* Given request: Pick out and copy each line in the records below that contains the string "point". Upper and lower case must match.

* Raw records:
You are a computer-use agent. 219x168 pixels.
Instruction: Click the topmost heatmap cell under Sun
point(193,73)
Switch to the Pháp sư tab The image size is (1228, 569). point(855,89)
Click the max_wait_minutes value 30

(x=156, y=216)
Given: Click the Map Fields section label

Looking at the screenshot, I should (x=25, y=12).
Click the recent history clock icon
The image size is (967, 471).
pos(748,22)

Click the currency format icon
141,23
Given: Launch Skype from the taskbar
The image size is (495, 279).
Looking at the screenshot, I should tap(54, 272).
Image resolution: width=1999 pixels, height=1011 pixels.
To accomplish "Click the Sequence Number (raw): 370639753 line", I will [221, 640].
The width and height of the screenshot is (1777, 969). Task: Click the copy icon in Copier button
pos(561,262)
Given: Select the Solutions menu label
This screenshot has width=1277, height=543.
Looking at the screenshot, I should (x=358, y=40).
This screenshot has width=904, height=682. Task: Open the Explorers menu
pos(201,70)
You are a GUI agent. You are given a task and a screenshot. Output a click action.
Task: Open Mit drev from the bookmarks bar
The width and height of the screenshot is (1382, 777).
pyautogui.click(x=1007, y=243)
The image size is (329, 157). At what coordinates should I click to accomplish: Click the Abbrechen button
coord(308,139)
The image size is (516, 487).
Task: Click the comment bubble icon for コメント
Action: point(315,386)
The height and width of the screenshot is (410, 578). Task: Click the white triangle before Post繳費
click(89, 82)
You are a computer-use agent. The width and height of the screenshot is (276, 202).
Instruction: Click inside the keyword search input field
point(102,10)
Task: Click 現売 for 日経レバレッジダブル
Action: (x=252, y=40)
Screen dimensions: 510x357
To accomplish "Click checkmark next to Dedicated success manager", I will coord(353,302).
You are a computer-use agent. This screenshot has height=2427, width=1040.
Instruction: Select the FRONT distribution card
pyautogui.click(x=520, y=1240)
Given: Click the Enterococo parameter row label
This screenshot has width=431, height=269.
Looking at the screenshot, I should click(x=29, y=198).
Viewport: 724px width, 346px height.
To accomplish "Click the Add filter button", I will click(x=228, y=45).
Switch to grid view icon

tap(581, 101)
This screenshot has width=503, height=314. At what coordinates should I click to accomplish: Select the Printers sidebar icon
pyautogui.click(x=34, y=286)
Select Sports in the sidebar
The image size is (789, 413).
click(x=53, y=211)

* The result:
point(193,73)
Switch to the Pháp sư tab The image size is (1228, 569). point(855,89)
Action: point(315,386)
point(102,10)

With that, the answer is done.